Student Experience Blog

The Lion King

For the longest time, I refused to watch The Lion King II because the first one meant so much to me and remains my favorite movie. Nonetheless,  I decided to watch it and I found it interesting that I could see it from a different percepective than I did when I was younger. 

My sister and I would ready ourselves for The Lion King every time we watched it like we were watching it for the first time. On cold days, we would have blankets and hot chocolate to warm ourselves up and sit in front of the fireplace and roast marshmallows. We could narrate along with the characters as the movie went on and cry everytime we got to the scene where Mufasa dies, then laugh at each other for crying afterwards.

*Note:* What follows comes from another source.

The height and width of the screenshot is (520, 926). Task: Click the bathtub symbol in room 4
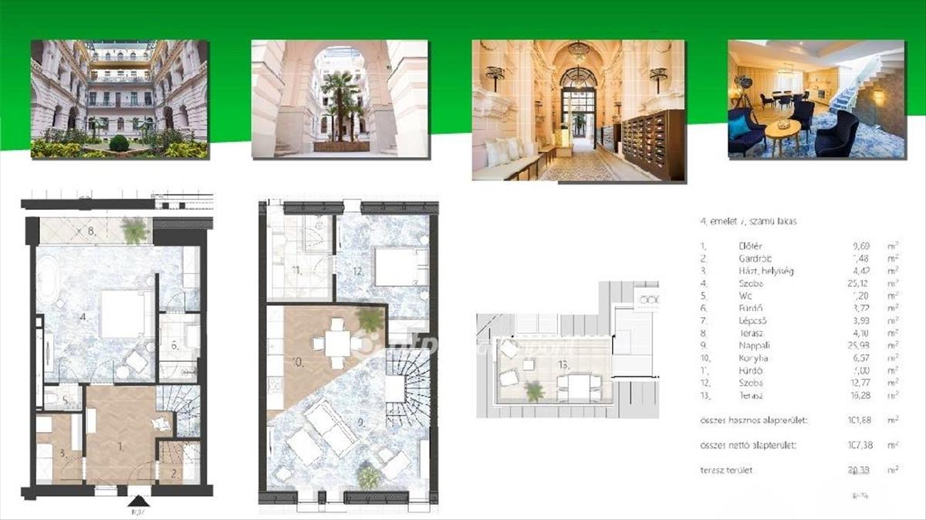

In those seemingly few minutes, we were in a similar mindset and I cannot help but miss my family, especially my sister who also played Nala at a school concert when we were in elementary school. 

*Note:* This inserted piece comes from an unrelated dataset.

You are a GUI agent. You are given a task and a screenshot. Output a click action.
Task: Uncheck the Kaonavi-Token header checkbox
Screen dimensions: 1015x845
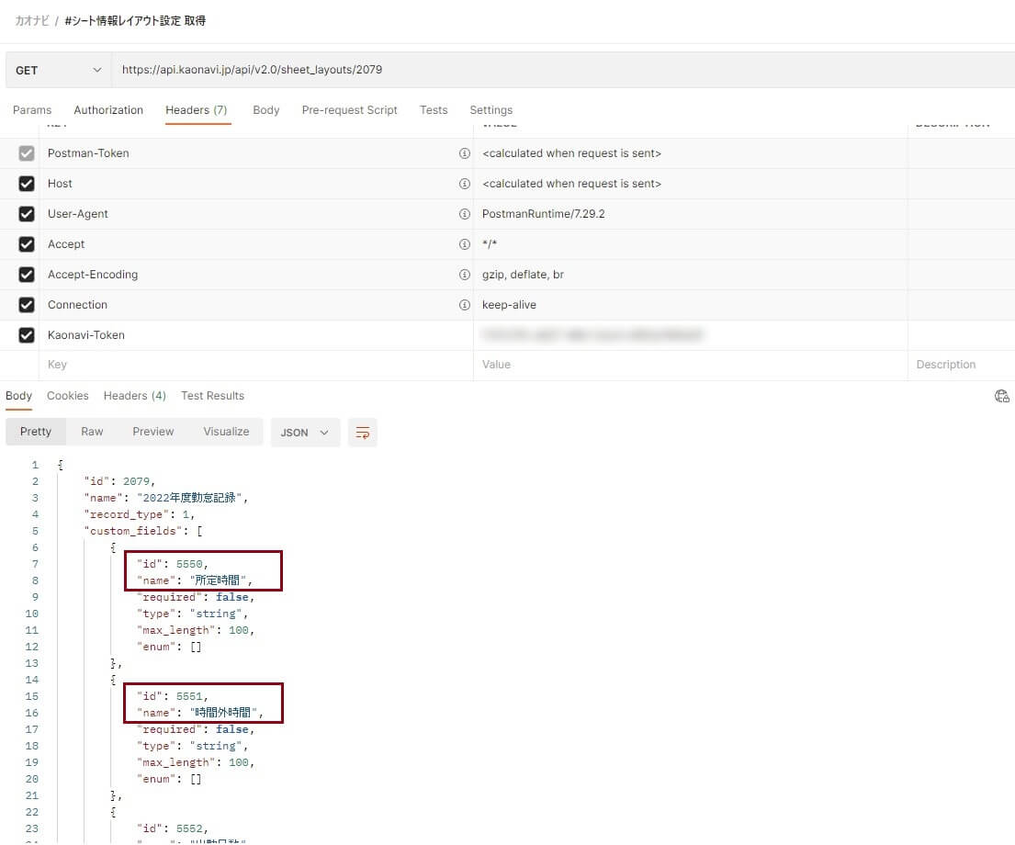tap(27, 335)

Watching the movie now, I realize how it is a depiction of so much more than animated lions and other wild animals in a jungle. The Lion King is politics. It shows power, those who have it seek to keep it, and those who don't have it but would do anything for it. It touches on justice, Kovu asking to join Simba's pride on the basis of not being judged by a crime he never committed. It shows loyalty, betrayal and ultimately, the meaning of true companionship. I wish I had seen these as a kid but then growing up wouldn't be as fun. 

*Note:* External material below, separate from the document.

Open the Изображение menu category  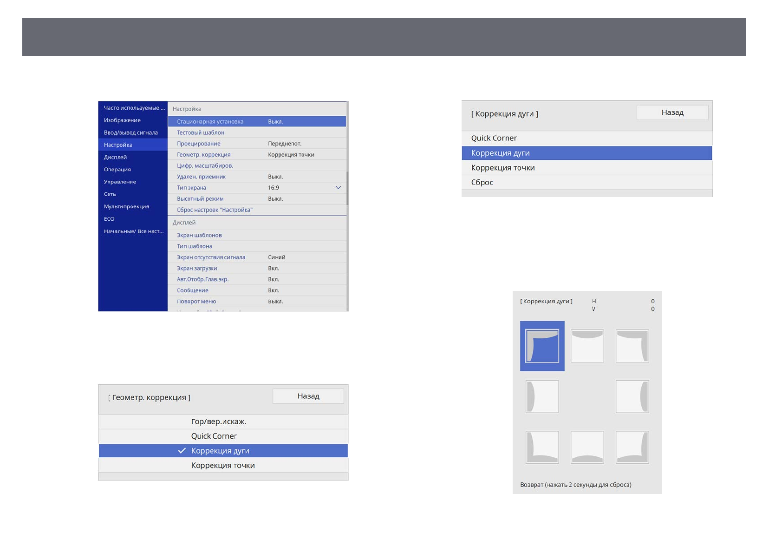tap(123, 120)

I am thousands and thousands of miles away from home and cannot be with my sister to watch The Lion King II with her but I can certainly say that being at The College of Idaho has made me look at things from a completely different angle. My being an international Political Economy major has made me analyze the politics in a movie perhaps as innocent and not politically motivated as The Lion King and I am amazed by it. The fruits of education are evident when we see things differently and I am glad that I can use my education to gain a deeper understanding of things that have contributed to my childhood.

- Kenny

Keneuoe Mphutlane is a sophomore International Political Economy major from Lesotho.